* **What is required**
Every line with "element" in it should be copied from the data.

* **Extracted data**
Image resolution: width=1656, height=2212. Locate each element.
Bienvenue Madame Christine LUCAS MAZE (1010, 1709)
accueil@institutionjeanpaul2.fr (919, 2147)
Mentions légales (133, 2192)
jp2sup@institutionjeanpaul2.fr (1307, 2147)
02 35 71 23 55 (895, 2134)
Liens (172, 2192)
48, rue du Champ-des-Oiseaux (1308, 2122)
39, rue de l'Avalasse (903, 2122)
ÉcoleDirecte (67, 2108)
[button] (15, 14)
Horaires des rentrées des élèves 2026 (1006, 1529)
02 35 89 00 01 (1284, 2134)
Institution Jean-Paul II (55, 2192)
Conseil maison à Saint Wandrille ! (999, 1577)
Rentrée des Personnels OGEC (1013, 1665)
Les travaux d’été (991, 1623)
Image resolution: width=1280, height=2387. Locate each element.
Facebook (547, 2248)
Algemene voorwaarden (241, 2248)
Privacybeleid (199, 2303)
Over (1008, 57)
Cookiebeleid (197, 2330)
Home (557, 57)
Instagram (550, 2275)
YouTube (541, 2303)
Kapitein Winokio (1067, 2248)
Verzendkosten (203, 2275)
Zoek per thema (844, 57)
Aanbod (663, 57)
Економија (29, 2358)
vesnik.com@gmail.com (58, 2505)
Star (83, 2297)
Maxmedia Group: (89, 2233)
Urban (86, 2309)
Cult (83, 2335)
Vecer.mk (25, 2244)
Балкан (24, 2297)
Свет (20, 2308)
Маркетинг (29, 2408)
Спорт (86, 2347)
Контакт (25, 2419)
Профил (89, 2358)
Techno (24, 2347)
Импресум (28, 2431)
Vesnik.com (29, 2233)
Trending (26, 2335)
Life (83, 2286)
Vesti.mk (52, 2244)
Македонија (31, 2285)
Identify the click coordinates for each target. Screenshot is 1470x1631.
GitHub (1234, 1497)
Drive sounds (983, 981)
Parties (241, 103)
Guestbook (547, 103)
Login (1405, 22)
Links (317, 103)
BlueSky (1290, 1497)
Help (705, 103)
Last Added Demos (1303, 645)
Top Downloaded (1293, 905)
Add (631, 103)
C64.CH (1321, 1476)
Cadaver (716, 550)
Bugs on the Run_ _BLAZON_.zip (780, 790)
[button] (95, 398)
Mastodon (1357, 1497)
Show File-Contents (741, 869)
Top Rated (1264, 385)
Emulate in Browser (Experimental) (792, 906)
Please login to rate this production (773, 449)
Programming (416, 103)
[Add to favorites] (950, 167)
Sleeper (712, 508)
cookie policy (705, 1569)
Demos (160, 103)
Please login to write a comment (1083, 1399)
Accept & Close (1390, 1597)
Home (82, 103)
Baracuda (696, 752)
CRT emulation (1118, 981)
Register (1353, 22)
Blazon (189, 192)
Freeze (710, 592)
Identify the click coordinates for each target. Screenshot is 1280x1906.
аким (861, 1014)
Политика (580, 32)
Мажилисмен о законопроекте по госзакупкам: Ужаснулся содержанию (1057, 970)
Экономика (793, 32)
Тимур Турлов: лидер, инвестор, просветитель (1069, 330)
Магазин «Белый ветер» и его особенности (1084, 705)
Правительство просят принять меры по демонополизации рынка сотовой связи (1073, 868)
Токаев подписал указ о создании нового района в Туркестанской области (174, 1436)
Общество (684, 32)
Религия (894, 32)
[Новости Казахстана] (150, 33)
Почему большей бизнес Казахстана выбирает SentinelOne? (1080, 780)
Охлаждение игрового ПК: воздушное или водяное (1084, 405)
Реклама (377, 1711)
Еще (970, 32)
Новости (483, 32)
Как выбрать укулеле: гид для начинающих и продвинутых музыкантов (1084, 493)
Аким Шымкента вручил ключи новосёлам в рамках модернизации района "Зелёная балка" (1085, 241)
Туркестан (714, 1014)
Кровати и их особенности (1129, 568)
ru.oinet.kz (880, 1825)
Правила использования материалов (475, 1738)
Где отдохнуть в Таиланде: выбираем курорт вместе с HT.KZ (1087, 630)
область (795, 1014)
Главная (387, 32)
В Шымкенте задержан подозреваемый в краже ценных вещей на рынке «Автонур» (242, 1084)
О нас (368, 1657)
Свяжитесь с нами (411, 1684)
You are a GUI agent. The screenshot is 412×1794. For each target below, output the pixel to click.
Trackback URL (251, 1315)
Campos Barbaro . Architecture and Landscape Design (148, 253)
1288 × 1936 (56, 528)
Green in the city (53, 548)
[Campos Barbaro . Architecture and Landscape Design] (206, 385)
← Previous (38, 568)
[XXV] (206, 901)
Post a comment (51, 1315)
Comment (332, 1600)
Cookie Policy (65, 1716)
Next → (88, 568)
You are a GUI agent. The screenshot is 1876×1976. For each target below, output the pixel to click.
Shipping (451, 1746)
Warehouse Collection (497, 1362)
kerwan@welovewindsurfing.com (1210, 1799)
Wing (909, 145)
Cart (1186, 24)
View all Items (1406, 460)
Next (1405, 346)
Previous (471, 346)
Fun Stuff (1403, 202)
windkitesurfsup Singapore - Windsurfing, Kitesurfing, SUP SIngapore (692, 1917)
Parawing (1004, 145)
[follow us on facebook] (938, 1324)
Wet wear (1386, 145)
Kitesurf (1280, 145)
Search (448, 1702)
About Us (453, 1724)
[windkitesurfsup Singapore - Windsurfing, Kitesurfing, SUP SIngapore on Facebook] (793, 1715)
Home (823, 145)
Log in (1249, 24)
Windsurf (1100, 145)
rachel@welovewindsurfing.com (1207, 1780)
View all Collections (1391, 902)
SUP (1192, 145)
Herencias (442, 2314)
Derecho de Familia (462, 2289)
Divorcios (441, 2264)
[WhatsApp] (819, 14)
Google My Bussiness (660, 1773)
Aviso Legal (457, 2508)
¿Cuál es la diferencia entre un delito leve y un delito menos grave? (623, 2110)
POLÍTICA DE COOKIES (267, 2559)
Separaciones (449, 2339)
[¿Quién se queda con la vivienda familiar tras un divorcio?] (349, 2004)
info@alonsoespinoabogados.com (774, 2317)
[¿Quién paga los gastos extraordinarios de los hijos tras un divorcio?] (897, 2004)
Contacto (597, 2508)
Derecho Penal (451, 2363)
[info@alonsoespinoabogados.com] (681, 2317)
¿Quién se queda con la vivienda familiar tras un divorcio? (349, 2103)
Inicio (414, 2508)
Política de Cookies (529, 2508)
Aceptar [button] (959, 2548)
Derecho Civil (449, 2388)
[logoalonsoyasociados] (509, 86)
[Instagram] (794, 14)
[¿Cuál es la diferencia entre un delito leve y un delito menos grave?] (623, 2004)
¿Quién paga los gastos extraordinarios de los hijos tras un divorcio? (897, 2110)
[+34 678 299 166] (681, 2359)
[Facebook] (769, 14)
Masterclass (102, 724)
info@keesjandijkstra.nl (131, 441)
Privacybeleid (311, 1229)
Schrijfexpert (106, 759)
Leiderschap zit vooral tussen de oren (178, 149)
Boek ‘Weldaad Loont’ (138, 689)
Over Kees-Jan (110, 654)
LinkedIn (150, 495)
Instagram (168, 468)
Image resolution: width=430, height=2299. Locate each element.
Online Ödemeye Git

* **Result**
Image resolution: width=1656, height=2212. Locate each element.
Image resolution: width=1280, height=2387. Locate each element.
Image resolution: width=430, height=2299. Locate each element.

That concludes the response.